Update

Updating Trento Server

The procedure to update Trento Server depends on the chosen deployment option: Kubernetes or systemd.

Consider the following when performing an update:

  • Before updating Trento Server, ensure that all the Trento Agents in the environment are supported by the target version. For more information, see section [sec-trento-compatibility-matrix].

  • When updating Trento to version 2.4 or higher, the admin password may need to be adjusted to follow the rules described in the User Management section.

In a Kubernetes deployment, you can use Helm to update Trento Server:

helm upgrade \
   --install trento-server oci://registry.suse.com/trento/trento-server \
   --set global.trentoWeb.origin=TRENTO_SERVER_HOSTNAME \
   --set trento-web.adminUser.password=ADMIN_PASSWORD

If you have configured options like email alerting, the Helm command must be adjusted accordingly. In this case, consider the following:

  • Remember to set the helm experimental flag if you are using a version of Helm lower than 3.8.0.

  • When updating Trento to version 2.0.0 or higher, an additional flag must be set in the Helm command:

    helm upgrade \
   --install trento-server oci://registry.suse.com/trento/trento-server \
   --set global.trentoWeb.origin=TRENTO_SERVER_HOSTNAME \
   --set trento-web.adminUser.password=ADMIN_PASSWORD \
   --set rabbitmq.auth.erlangCookie=$(openssl rand -hex 16)

  • When updating Trento to version 2.3 or higher, a new API key is generated and the configuration of all registered Trento Agents must be updated accordingly.
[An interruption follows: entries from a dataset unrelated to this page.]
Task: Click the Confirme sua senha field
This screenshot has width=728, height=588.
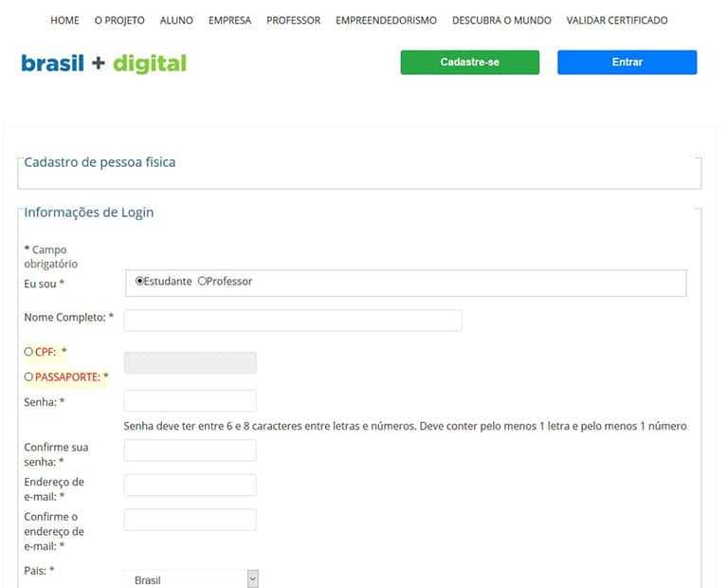Action: (190, 450)
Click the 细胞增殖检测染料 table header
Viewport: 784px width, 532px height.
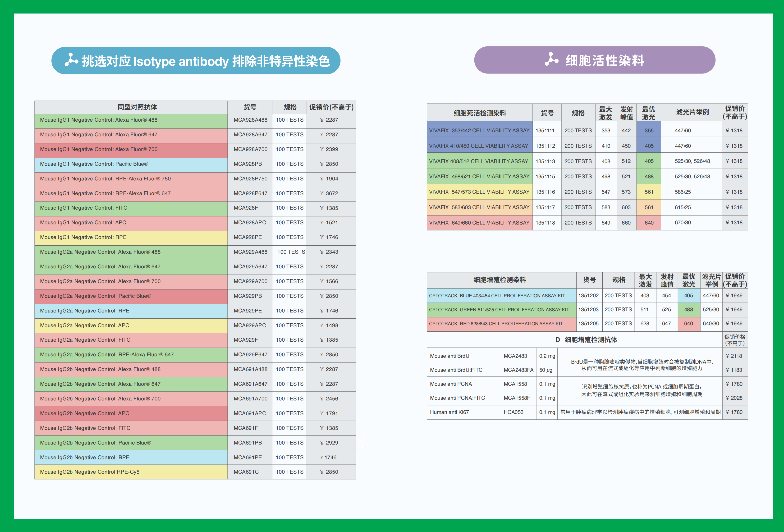(499, 280)
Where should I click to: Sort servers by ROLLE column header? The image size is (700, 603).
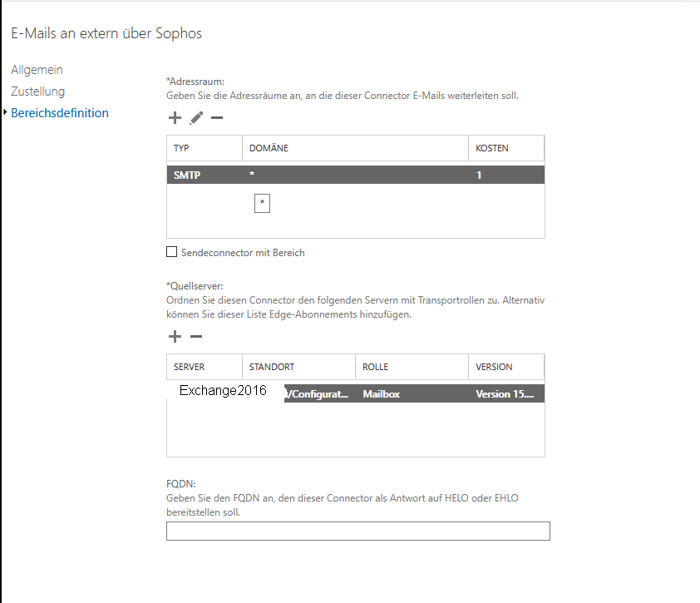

In a system deployment, you can use zypper to update Trento Server:

 zypper refresh
 zypper update trento-web
 zypper update trento-wanda
 systemctl restart trento-web
 systemctl restart trento-wanda

Updating Trento Checks

Configuration checks are an integral part of the checks engine, but they are delivered separately. This allows customers to update the checks catalog in their setup whenever updates to existing checks and new checks are released, without waiting for a new version release cycle.

The procedure of updating the configuration checks depends on the Trento Server deployment type: Kubernetes or systemd.
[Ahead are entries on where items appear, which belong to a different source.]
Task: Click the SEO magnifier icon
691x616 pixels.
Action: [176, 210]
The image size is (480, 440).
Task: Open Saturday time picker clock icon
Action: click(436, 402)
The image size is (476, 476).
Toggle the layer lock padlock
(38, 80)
In a Kubernetes deployment, checks are delivered as a container image, and you can use Helm with the following options to pull the latest image:

  helm ... \
 --set trento-wanda.checks.image.tag=latest \
 --set trento-wanda.checks.image.repository=registry.suse.com/trento/trento-checks  \
 --set trento-wanda.checks.image.pullPolicy=Always \
 ...

In a systemd deployment, checks are delivered as an RPM package, and you can use Zypper to update your checks catalog:

> sudo zypper ref
> sudo zypper update trento-checks

Updating a Trento Agent

To update the Trento Agent, follow the procedure below:

  1. Log in to the Trento Agent host.

  2. Stop the Trento Agent:

    > sudo systemctl stop trento-agent

  3. Install the new package:

    > sudo zypper ref
> sudo zypper install trento-agent

  4. Copy the file /etc/trento/agent.yaml.rpmsave to /etc/trento/agent.yaml. Make sure that entries facts-service-url, server-url, and api-key in /etc/trento/agent.yaml are correct.
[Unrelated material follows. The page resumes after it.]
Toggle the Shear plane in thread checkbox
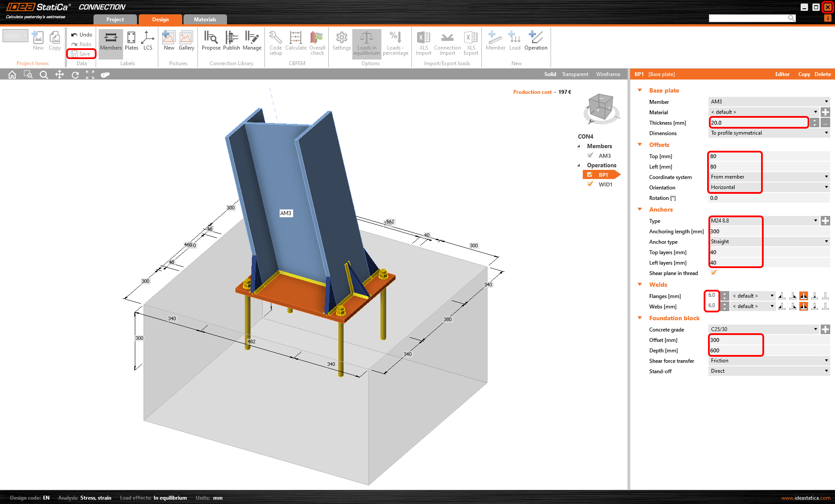Screen dimensions: 835x504 point(714,273)
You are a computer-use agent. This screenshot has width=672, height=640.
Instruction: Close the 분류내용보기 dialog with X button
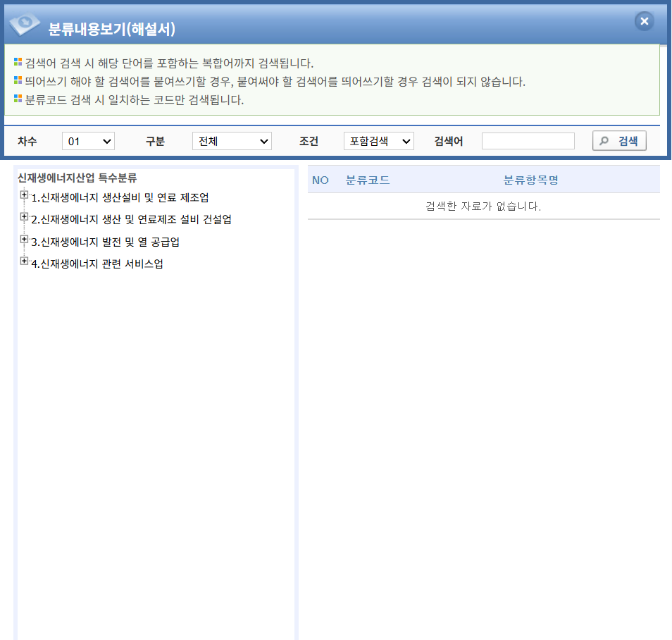644,22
  5. Start the Trento Agent:

    > sudo systemctl start trento-agent

  6. Check the status of the Trento Agent:

    sudo systemctl status trento-agent
● trento-agent.service - Trento Agent service
   Loaded: loaded (/usr/lib/systemd/system/trento-agent.service; enabled; vendor preset: disabled)
   Active: active (running) since Wed 2021-11-24 17:37:46 UTC; 4s ago
 Main PID: 22055 (trento)
    Tasks: 10
   CGroup: /system.slice/trento-agent.service
           ├─22055 /usr/bin/trento agent start --consul-config-dir=/srv/consul/consul.d
           └─22220 /usr/bin/ruby.ruby2.5 /usr/sbin/SUSEConnect -s

[...]

  7. Check the version in the Hosts overview of the Trento UI (URL http://TRENTO_SERVER_HOSTNAME).

  8. Repeat this procedure in all Trento Agent hosts.